Abstract

In the absence of a disease-modifying treatment for systemic sclerosis (SSc), the management of the main causes of morbidity and mortality is essential to offer the best possible patient care. Accordingly, early diagnosis and treatment of lung involvement plays a central role. Several new agents against pulmonary artery hypertension (PAH) have driven a notable progress in managing this complication in the recent years. Prostacyclin derivates, endothelin receptor antagonists, phosphodiesterase type 5 inhibitors, or guanylate cyclase stimulators are used today in single or combined therapy to improve the prognosis of PAH patients.
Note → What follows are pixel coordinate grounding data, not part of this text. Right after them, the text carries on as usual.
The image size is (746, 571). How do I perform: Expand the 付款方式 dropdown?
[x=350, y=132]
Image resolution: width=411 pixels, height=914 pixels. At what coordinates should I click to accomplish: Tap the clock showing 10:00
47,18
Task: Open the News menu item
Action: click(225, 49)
Regarding interstitial lung disease (ILD) cyclophosphamide remains the most evidence-based therapy for SSc ILD. Small-scale interventional or observational studies support mycophenolate mofetil for either first-line or maintenance therapy after an initial course of cyclophosphamide. Observational studies also show promising results for biologic agents like Rituximab, and autologous stem cell transplant appears to be an option for severe and carefully selected cases. Moreover, nintedanib and pirfenidone have been shown to be effective in recent studies for idiopathic lung fibrosis. Randomized controlled trials are needed to test the effects of these potential therapies in SSc-ILD. The development of targeted therapies for lung involvement in SSc, together with the increasing knowledge regarding patient selection and management of the available drugs, will help to improve care of SSc patients with lung involvement.